研究室では、小さなプラスチックカードを作っており、その小さなプラスチックカードの中には固相抽出カラム、細胞溶解カラム、ミキシングカラムがあります。また、検出技術としてチップ上でポリメラーゼ連鎖反応を行います。これらすべてが小さなデバイスに統合されており、最終的には、長期的な研究の見通しでは、ハンドヘルドでフィールドや、すべてのアテンドセンター、フュージョン、加熱インキュベーターなどを備えた大規模な実験室が利用できない環境に実施できる統合デバイスになります。
ですから、理想的には、血液尿便や鼻咽頭ぬぐい液のような人間のサンプルから始められるようにしたいと考えています。これは粘液です。そして、チップの出力には、誰かが特定の微生物に感染しているかどうかが「はい」または「いいえ」かどうかの答えがあります。そのための方法は、患者のサンプルに含まれる特定の微生物の微生物に応じて、その特定のDNAまたはRNA
を探すことです。したがって、到着する技術的な課題は、主にその方程式のサンプル調製側にあります。ですから、血液や便、尿から始めるときは、粒子の可能性があるものや、PCRやその他の増幅技術に対する阻害剤がたくさん含まれている乱雑なヒトサンプルがある状況から抜け出さなければなりません。そして、最終的には、非常にきれいで逃れた核酸のサンプルを採取し、それを使って特定のDNAやRNAを増幅したり、探している微生物がそこにいたかどうかを教え
てくれるようにしたいのです。そのため、これらのサンプルをクリーンアップするには、いくつかのことを行う必要があります。まず、サンプルをろ過する必要がありますが、これにはサンプルによっては、サンプルがチップ上に送られる前にコースろ過やクイックスピンステップが含まれる場合があります。ですから、私たちは常に臨床医からのサンプルから始めるようにしています。

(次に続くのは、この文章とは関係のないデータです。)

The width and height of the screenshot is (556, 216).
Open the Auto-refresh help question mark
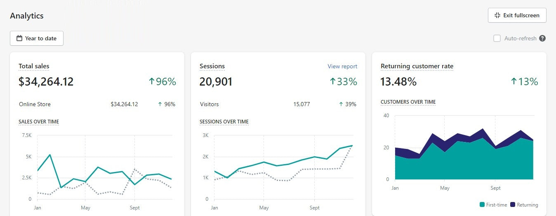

ですから、尿や便、鼻咽頭スワブを使って、私たちの目標は、臨床医が通常どおりに仕事をし、通常どおりにサンプルを採取することです。そして、そのサンプルを取り出してチップに載せます。したがって、そのステップでさらにろ過を行う必要がある場合、そのろ過はチップ内で行われます。
2番目のステップでは、分子アッセイを行っているため、そのサンプルに含まれる細胞と微生物を溶解する必要があります。そこで、通常は細孔径の小さいフィルターにサンプルを強制的に通す溶解ステップを実行します。そのフィルターには、鋭いエッジを持つカーボンナノチューブのようなナノ粒子も含まれていることがあり、これを使用して、私たちが扱っているグラム陽性菌であるCディフィシルのようなより堅牢な細胞壁を持つ生物の一部を引き裂くことができます。
そのため、より堅牢な溶解カラムが必要です。しかし、通常はチップ内で化学的溶解と機械的溶解を組み合わせて行います。その後、ライセートを採取し、精製した核酸を抽出することが目標です。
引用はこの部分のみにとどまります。